--- Start ---

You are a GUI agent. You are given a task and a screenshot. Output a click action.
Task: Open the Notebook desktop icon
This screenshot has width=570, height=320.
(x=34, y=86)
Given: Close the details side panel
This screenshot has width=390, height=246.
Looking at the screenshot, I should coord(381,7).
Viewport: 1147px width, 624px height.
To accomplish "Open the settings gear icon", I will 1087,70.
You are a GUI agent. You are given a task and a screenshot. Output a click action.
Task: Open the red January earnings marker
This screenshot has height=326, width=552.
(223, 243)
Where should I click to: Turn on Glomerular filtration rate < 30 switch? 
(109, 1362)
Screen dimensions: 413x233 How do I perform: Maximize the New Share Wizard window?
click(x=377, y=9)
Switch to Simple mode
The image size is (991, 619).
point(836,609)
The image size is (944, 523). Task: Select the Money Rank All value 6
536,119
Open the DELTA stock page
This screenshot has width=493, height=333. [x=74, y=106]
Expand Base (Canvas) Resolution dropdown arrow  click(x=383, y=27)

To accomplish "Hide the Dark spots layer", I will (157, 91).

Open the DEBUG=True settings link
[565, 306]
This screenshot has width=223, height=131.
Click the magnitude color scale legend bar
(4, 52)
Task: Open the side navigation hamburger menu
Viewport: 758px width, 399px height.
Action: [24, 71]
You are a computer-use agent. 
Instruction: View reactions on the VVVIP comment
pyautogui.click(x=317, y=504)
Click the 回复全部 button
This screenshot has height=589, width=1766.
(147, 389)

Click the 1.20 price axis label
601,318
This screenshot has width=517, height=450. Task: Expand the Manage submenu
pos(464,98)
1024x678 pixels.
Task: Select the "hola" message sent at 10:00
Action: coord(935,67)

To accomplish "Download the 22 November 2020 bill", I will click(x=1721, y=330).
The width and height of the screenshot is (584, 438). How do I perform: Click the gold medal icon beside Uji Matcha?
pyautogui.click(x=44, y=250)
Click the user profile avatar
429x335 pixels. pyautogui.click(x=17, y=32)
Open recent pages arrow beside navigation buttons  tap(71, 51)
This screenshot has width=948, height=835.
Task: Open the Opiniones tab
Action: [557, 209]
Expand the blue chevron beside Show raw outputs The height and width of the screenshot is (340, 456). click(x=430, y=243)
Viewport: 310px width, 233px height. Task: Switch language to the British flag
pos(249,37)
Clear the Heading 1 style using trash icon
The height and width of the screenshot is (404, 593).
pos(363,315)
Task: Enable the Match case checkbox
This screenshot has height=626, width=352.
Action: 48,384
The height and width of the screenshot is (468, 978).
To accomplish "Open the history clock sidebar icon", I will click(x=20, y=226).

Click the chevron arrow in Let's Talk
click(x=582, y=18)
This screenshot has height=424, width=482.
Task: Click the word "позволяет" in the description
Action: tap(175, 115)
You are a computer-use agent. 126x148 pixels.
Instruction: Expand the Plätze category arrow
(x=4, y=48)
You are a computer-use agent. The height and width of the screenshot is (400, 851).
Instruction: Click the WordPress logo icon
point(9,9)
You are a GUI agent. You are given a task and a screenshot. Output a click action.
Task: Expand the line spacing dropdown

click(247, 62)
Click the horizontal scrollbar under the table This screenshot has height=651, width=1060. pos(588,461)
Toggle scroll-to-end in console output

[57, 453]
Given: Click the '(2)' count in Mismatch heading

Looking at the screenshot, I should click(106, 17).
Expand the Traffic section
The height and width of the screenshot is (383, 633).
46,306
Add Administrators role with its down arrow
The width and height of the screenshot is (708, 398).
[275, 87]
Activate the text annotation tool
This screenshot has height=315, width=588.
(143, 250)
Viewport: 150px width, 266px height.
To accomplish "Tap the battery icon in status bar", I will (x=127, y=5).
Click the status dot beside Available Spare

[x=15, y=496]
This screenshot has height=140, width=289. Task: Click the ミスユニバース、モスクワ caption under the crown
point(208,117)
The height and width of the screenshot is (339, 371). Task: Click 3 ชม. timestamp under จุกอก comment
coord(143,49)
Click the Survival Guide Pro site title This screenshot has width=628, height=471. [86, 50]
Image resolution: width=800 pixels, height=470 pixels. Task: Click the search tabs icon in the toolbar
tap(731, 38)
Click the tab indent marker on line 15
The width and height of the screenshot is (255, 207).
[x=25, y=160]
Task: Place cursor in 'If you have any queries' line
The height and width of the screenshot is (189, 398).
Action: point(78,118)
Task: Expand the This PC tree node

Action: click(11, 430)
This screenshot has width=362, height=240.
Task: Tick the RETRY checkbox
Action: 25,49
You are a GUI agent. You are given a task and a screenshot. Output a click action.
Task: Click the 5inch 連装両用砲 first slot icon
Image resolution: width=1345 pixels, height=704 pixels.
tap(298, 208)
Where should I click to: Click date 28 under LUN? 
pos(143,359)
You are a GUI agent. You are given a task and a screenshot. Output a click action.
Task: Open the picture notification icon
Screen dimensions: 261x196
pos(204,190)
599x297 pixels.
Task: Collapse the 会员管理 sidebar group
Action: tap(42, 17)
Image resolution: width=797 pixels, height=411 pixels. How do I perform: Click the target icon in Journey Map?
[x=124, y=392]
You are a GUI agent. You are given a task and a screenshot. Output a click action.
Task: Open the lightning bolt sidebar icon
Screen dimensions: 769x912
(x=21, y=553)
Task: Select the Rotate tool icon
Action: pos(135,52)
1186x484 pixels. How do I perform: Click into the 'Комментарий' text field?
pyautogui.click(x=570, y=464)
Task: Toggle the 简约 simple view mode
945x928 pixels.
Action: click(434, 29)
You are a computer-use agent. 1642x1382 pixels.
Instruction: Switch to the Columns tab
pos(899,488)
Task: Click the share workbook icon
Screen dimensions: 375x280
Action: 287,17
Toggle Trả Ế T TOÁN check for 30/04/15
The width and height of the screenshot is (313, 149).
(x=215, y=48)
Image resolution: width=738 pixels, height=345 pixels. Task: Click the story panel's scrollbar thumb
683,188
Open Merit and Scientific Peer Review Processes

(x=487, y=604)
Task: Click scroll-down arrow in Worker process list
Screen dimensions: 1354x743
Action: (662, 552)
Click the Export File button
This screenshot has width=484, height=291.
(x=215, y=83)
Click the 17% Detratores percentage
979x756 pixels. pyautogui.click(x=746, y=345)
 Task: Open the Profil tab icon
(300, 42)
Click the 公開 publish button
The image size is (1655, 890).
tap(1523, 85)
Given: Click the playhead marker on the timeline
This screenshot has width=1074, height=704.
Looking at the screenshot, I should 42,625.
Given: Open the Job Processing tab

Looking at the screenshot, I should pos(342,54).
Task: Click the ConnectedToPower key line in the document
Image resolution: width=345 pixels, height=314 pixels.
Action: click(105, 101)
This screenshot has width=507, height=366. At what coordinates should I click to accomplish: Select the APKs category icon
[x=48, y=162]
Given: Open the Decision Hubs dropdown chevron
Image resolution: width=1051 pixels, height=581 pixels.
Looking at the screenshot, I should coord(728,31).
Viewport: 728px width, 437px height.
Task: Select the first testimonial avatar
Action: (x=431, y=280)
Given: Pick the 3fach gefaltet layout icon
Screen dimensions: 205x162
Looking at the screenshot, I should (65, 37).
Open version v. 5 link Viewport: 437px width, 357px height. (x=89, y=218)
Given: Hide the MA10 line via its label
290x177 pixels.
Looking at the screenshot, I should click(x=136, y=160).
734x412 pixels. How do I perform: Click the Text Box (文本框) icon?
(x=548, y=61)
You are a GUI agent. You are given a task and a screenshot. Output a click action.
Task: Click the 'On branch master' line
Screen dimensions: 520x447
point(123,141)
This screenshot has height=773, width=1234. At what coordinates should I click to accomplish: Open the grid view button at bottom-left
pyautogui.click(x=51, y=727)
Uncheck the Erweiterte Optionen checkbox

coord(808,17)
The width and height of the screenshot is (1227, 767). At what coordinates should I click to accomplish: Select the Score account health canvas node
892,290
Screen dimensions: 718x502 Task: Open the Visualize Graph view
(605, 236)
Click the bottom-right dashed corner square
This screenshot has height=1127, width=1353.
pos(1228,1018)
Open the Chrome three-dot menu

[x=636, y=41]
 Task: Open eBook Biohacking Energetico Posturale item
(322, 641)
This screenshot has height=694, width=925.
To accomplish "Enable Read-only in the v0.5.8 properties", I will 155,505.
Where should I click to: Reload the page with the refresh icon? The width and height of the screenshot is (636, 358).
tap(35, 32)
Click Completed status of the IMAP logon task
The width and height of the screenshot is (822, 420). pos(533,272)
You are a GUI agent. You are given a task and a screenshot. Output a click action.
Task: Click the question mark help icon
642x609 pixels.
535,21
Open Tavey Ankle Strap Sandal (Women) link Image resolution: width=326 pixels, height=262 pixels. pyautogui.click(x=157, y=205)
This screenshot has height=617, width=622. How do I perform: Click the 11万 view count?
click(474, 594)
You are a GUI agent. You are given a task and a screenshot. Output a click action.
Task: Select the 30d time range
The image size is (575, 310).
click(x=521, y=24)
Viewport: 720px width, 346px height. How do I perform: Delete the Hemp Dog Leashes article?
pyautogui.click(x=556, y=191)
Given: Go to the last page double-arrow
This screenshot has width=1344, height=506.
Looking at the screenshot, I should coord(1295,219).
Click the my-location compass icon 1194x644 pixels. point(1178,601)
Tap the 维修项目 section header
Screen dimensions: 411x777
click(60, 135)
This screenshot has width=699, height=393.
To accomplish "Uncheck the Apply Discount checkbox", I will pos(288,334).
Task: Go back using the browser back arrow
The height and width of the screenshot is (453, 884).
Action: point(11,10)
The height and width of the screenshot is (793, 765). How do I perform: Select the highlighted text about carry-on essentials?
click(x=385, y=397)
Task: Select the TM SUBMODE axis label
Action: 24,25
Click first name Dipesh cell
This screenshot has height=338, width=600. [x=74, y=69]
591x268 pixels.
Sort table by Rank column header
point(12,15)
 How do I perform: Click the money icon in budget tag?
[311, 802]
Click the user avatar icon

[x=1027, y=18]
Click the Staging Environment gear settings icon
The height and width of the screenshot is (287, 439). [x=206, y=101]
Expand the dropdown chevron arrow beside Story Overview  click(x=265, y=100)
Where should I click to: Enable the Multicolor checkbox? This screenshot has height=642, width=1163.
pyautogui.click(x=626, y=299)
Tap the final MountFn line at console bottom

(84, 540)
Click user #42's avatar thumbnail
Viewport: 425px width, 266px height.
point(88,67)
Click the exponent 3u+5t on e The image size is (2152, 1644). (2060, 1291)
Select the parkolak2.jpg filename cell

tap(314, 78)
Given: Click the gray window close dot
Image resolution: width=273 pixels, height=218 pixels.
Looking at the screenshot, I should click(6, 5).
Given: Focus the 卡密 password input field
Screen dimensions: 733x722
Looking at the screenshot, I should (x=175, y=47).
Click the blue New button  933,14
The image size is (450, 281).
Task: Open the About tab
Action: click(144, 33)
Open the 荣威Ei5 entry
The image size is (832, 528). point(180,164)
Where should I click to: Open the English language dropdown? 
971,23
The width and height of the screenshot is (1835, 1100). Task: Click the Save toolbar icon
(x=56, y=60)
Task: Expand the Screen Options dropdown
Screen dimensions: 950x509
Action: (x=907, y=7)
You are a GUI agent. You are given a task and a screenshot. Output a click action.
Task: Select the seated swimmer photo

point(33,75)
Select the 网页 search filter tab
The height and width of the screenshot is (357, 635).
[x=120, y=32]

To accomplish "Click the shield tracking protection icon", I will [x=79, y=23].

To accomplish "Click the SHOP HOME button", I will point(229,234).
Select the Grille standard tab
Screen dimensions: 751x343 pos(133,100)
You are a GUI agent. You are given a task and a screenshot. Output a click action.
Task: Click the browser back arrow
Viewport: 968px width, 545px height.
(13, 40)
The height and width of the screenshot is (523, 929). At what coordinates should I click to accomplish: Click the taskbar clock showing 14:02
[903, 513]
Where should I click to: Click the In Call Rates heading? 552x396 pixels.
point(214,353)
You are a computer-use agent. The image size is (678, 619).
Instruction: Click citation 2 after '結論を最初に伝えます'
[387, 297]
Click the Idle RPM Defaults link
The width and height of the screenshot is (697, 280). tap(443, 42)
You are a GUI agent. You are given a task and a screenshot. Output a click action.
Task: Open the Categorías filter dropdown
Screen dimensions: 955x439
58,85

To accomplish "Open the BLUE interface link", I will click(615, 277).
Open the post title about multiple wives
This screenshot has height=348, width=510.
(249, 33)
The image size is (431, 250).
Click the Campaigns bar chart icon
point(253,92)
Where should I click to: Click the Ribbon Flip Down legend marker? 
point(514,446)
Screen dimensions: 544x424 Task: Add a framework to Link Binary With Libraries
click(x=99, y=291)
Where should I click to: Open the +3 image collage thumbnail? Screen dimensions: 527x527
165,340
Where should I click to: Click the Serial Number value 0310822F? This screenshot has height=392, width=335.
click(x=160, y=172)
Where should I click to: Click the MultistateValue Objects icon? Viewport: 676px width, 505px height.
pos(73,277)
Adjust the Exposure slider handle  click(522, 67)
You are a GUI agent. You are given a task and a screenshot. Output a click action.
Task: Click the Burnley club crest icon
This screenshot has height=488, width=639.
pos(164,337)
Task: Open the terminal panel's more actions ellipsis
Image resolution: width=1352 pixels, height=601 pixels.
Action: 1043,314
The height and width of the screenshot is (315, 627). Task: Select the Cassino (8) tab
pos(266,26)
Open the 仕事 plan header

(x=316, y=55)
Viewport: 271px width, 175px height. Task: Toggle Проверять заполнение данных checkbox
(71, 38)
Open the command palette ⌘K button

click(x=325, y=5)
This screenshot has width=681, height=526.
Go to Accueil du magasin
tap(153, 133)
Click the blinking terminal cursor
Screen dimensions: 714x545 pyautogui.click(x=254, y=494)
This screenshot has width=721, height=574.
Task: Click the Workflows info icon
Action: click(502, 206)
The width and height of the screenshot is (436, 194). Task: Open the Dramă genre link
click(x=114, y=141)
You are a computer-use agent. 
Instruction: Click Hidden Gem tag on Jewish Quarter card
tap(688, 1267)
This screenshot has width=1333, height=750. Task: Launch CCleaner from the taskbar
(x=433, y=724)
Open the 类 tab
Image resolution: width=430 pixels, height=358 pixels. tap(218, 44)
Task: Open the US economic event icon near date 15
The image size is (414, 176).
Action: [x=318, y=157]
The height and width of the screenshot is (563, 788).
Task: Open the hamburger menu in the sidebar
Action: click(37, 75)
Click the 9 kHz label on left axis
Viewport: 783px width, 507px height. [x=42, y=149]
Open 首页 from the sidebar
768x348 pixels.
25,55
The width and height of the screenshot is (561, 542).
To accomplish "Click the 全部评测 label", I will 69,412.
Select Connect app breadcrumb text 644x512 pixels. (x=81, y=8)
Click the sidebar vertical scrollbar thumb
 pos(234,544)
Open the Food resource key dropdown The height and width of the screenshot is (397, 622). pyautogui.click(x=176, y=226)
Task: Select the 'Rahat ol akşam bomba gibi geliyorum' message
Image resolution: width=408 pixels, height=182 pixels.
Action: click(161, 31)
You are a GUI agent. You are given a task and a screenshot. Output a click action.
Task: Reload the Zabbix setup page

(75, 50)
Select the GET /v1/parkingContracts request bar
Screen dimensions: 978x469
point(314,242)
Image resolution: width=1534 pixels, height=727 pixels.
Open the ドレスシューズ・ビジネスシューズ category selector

--- End ---

Stated problem = Copy the stretch from the start of the listing through the line containing "point(836,609)", switching "GUI agent" to "computer-use agent" and leaving everything else unchanged.

Exercise answer =
You are a computer-use agent. You are given a task and a screenshot. Output a click action.
Task: Open the Notebook desktop icon
This screenshot has width=570, height=320.
(x=34, y=86)
Given: Close the details side panel
This screenshot has width=390, height=246.
Looking at the screenshot, I should coord(381,7).
Viewport: 1147px width, 624px height.
To accomplish "Open the settings gear icon", I will 1087,70.
You are a computer-use agent. You are given a task and a screenshot. Output a click action.
Task: Open the red January earnings marker
This screenshot has height=326, width=552.
(223, 243)
Where should I click to: Turn on Glomerular filtration rate < 30 switch? 
(109, 1362)
Screen dimensions: 413x233 How do I perform: Maximize the New Share Wizard window?
click(x=377, y=9)
Switch to Simple mode
The image size is (991, 619).
point(836,609)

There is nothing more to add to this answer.